Wir brauchen ein Sanierungsprogramm für Schwimmbäder!

Veröffentlicht am 09.01.2020 in Wahlkreis

Der Heidenheimer SPD-Landtagsabgeordnete und Vorsitzende der Landtagsfraktion und Landespartei Andreas Stoch fordert mit seiner Fraktion im Landtag ein eigenes Sanierungsprogramm mit 30 Millionen Euro für die Sanierung von Schwimmbädern im Land. An jeder vierten Grundschule im Land kann kein Schwimmunterricht stattfinden, ist das Ergebnis einer aktuellen Umfrage des Kultusministeriums. Hauptgrund ist zumeist, dass es aufgrund des Bädersterbens in den Städten und Gemeinden einfach kein Schwimmbad mehr in der Nähe der Schulen gibt.

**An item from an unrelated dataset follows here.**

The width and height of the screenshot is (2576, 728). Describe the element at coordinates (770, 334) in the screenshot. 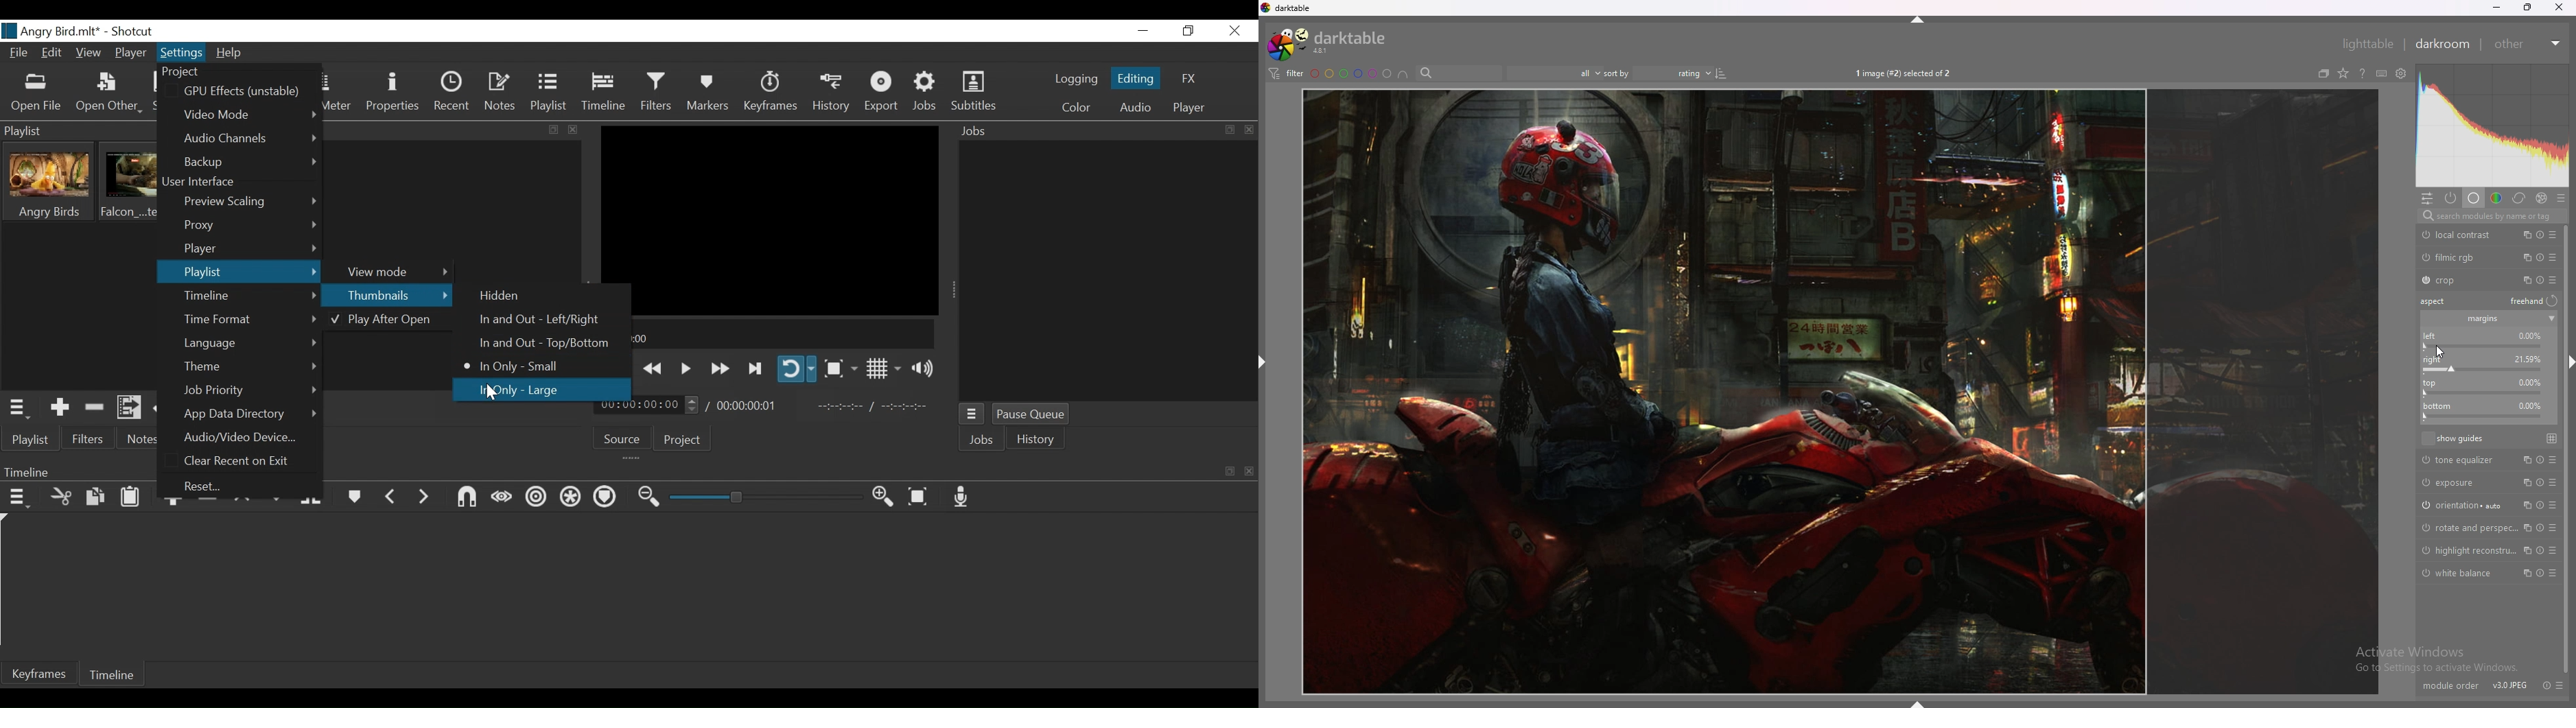

I see `Timeline` at that location.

Stoch hat nun im Rahmen einer parlamentarischen Initiative nachgehakt, wie die Situation im Kreis Heidenheim konkret aussieht. „Insgesamt fällt das Ergebnis im Kreis im Vergleich zum Land relativ gut aus“, stellt der Abgeordnete anhand der Antwort des Kultusministeriums auf seine Kleine Anfrage dar. Von den 33 Grundschulen im Kreis, die an der Erhebung teilgenommen haben, bieten 31 Schulen einen Schwimmunterricht an. Das sind knapp 94 Prozent. Damit liegt der Kreis deutlich über dem Durchschnitt des Landes. Schaue man aber genauer hin, dann gebe es auch hier durchaus Probleme. Nach Auskunft des Ministeriums haben am Ende ihrer Grundschulzeit rund 74,4 Prozent – das entspricht 897 von insgesamt 1.206 Schülerinnen und Schülern - im Schuljahr 2018/2019 mindestens die Basisstufe der Schwimmfähigkeit erreicht. „Das heißt aber, dass letztendlich jedes vierte Kind im Kreis am Ende der vierten Klasse nicht schwimmen kann. Das sind definitiv zu viele!“, moniert Stoch.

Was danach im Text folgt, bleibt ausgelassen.